Every entry that follows should be output exactly, and every image in it left out.

Task material START

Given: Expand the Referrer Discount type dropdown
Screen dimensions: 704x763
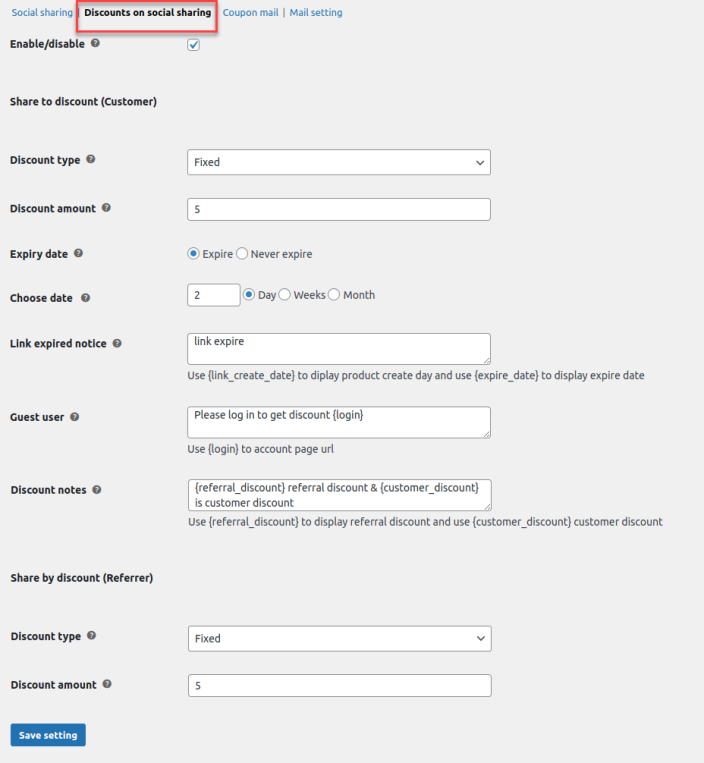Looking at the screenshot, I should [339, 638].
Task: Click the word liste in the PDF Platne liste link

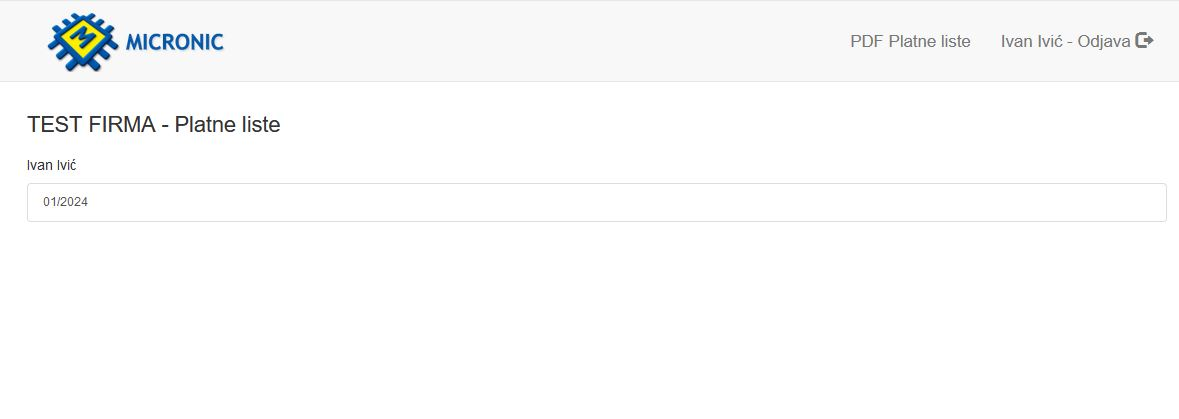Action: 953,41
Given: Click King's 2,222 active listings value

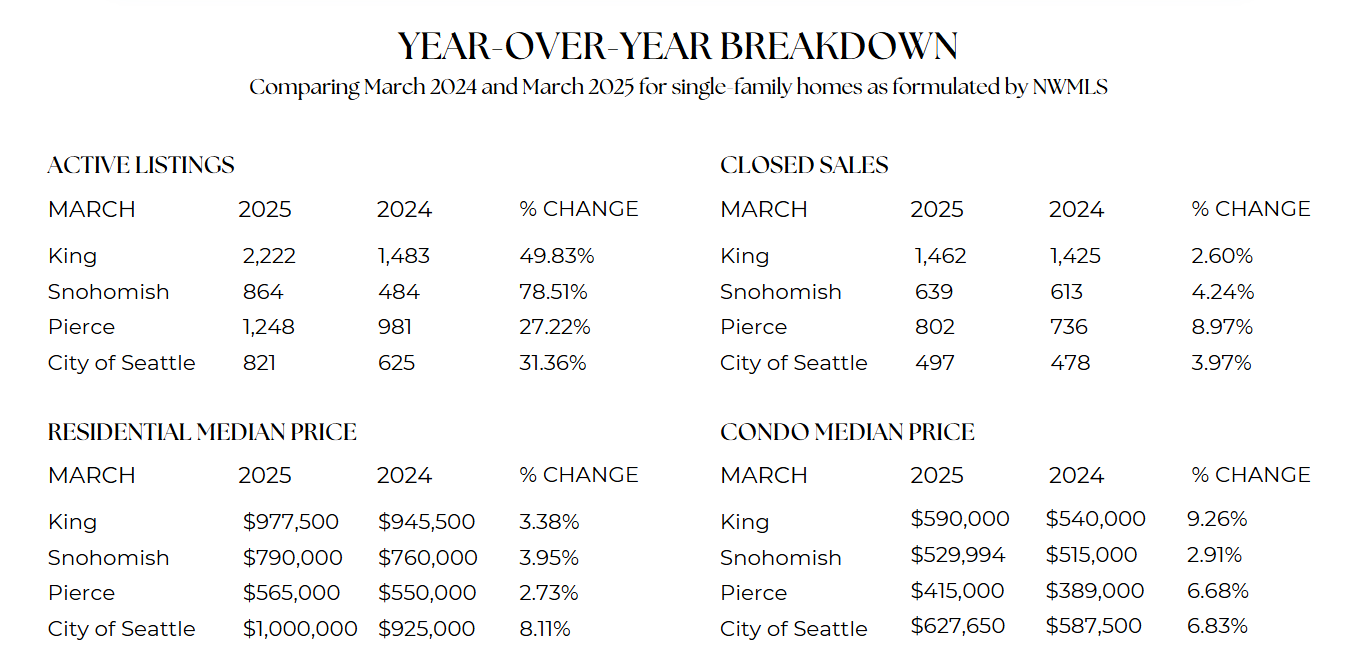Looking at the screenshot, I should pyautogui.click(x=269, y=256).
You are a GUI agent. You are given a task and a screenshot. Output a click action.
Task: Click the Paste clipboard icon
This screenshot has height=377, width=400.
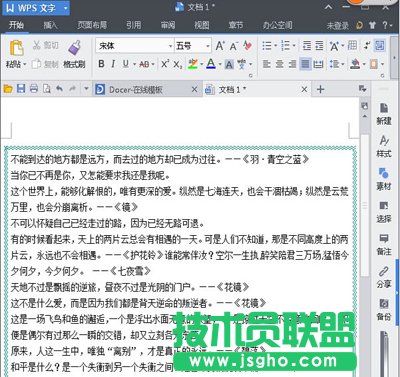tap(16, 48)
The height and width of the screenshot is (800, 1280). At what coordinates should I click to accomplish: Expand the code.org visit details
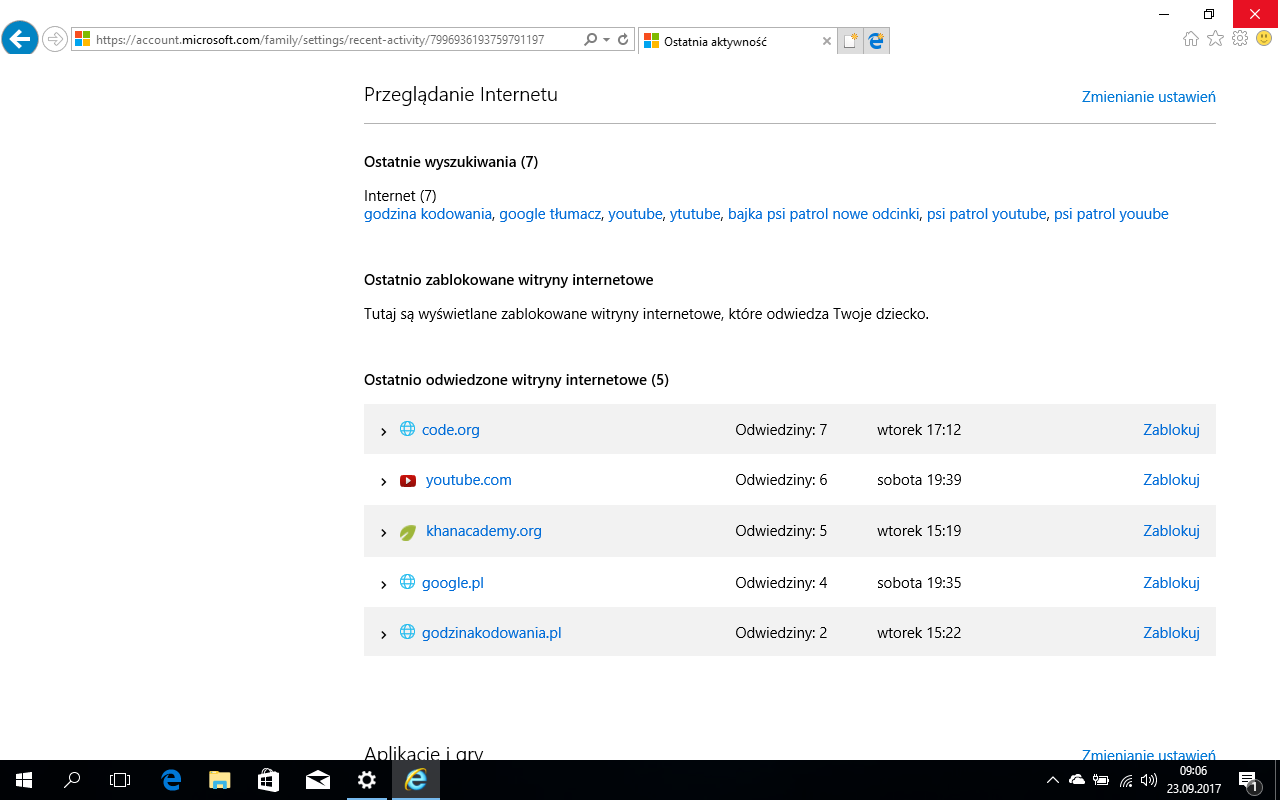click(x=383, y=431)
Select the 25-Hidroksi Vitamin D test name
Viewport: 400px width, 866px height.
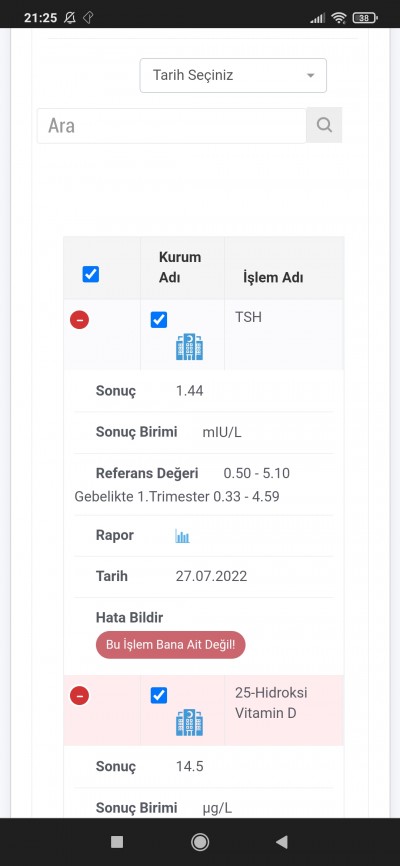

Task material END

Task result:
Given: Expand the Referrer Discount type dropdown
Screen dimensions: 704x763
Looking at the screenshot, I should [339, 638].
Task: Click the word liste in the PDF Platne liste link

Action: 953,41
Given: Click King's 2,222 active listings value

Looking at the screenshot, I should pyautogui.click(x=269, y=256).
You are a GUI agent. You are given a task and a screenshot. Output a click action.
Task: Click the Paste clipboard icon
This screenshot has height=377, width=400.
tap(16, 48)
The height and width of the screenshot is (800, 1280). At what coordinates should I click to accomplish: Expand the code.org visit details
click(x=383, y=431)
Select the 25-Hidroksi Vitamin D test name
Viewport: 400px width, 866px height.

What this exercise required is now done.